Galco offers the DAO for the 5.5" Mark III. You'd have a half inch of bonus leather, but we don't charge extra for that. 

http://www.usgalco.com/HolsterPG3.asp?ProductID=2786&GunID=454


----------



## ridgerunner (Jul 17, 2008)

*holster*

mike,the holster looks like its for a revolver. i don't think it would fit and look right for a semi-auto any other suggestions?


----------



## Mike Barham (Mar 30, 2006)

That's just an example gun in it, to show general design features. We make the DAO for a bunch of different guns. The DAO for the Mark III is molded to that specific design, and will properly fit Mark IIs and Mark IIIs only.

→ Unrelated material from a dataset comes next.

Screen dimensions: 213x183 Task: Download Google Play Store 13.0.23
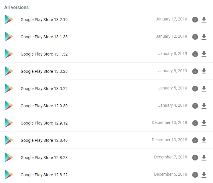(x=204, y=71)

There's no way we could show pictures of every different gun in every holster, unfortunately.


----------



## ridgerunner (Jul 17, 2008)

Mike Barham said:


> That's just an example gun in it, to show general design features. We make the DAO for a bunch of different guns. The DAO for the Mark III is molded to that specific design, and will properly fit Mark IIs and Mark IIIs only.
> 
> There's no way we could show pictures of every different gun in every holster, unfortunately.


hey thanks, i get the picture. i'll check it out.


----------



## Dsig1 (Dec 23, 2007)

ridgerunner said:


> has anybody found a good leather holster for the mk3 5'' bullbarrel, i cant find anything.


Some selections on Gunbroker. I bought one for my Buckmark and like it a lot.

http://www.gunbroker.com/Auction/ViewItem.asp?Item=104786365


----------



## Rmart30 (Aug 13, 2008)

The triple K is nice, Ruger also has them on their website http://ruger.com/webapp/wcs/stores/...d=-1&parent_category_rn=13682&lastCatId=13682


----------



## curly (Oct 25, 2008)

I'm guessing that these style of holsters also work well with the MkII Slab-side? My MkII 'hangs' on the front sight on the holster I have now :smt076.


----------



## ridgerunner (Jul 17, 2008)

seems like i cant find anything the fit it right:smt022


----------